On 7/22/12 9:39 AM, Philippe Sigaud wrote:
1) About templates, would class/struct/function templates be in there?
As in:

class Foo(T,U) { ... }
=>
class TemplateInfo {
@property:
     string name();
     FunctionInfo[] functions();
     ClassInfo[] classes();
     TemplateInfo[] templates(); // Yes, templates in templates are
possible, and so on, recursively
....
}

Yah, ideally all entities definable in a D module should be available via reflection. But I focused on things that e.g. the user of a dynamically-loaded library would be interested in: functions, classes.

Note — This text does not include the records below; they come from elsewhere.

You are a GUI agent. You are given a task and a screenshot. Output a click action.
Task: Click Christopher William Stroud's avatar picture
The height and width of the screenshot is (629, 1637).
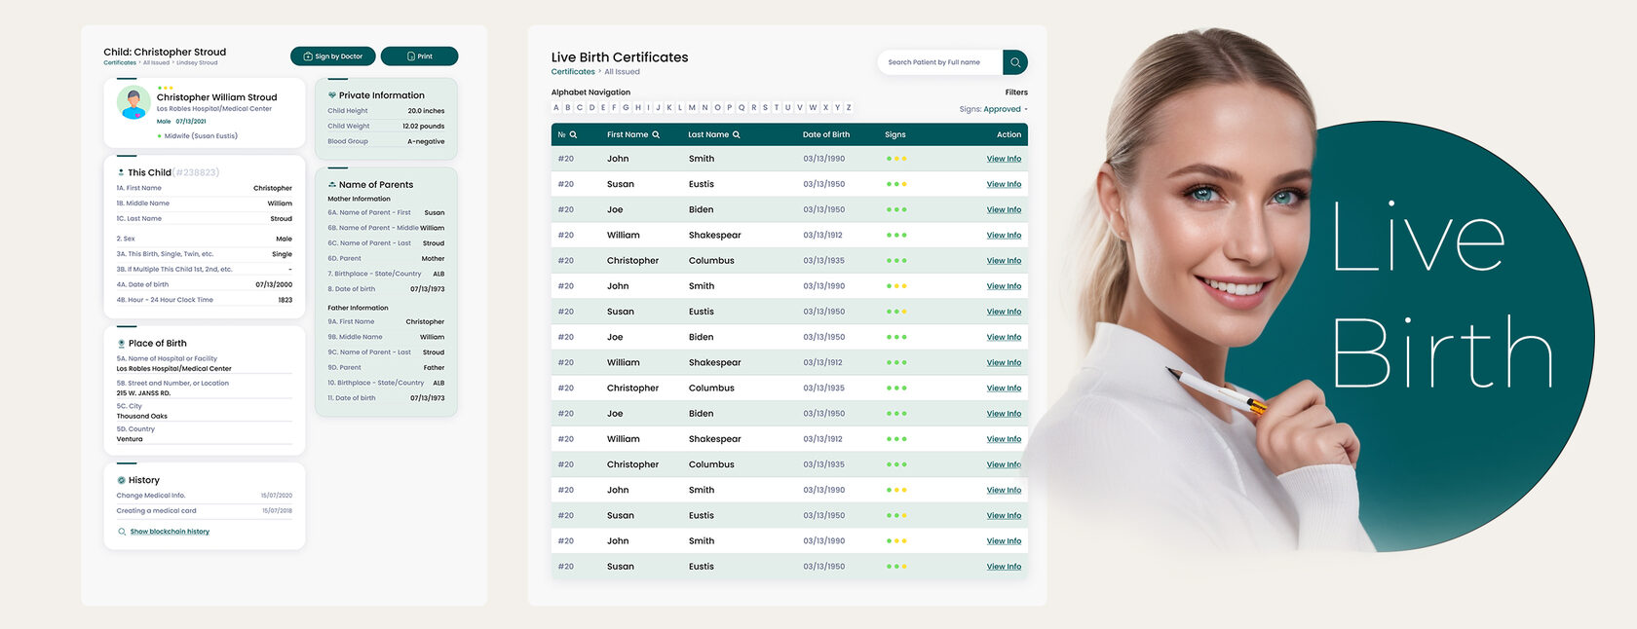(x=133, y=102)
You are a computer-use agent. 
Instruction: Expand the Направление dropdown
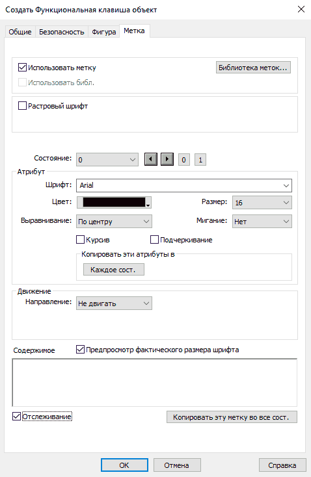114,303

std.reflection could become the lynchpin for dynamic library use; once the library is loaded (with dlopen or such), the client needs to call getModuleInfo() (a C function that can be found with dlsym()) and then get access to pointers to functions necessary for doing all other work. (Note that my examples don't yet include pointers to executable code yet.)

2) Why classes, as opposed to structs? Would inheritance/hierarchies
play a role there? Or reference semantics?
Note that between structs, classes, templates and modules there is a
lot of redundancy. A possibility could be to have an AggregateInfo
base class.

Initially I used struct, but then I figured reference semantics are more natural for storing cross-entity information, as you indeed took advantage of in your TemplateInfo.

3) For a class, a (to my eyes) standard request would be to get the
parents chain, up to Object. Could that be added in ClassInfo, or as
an external free function? (edit: scratch that, you're talking about
lazy gathering below).

I used strings because I assumed it's easy to just query the ClassInfo given a string. But yes, we could use references to ClassInfo and InterfaceInfo etc. in a transitive manner.

4) How would that allows queries like "Here is class C, give me all
its available subclasses."? Hmm, wait, I get it: extract classes from
the module, and recursively from imported modules. From these classes,
extract the parent classes and so on, until the search ranged over the
whole inheritance tree. I guess inheritance info could be standard
enough for std.reflection to provide such a search.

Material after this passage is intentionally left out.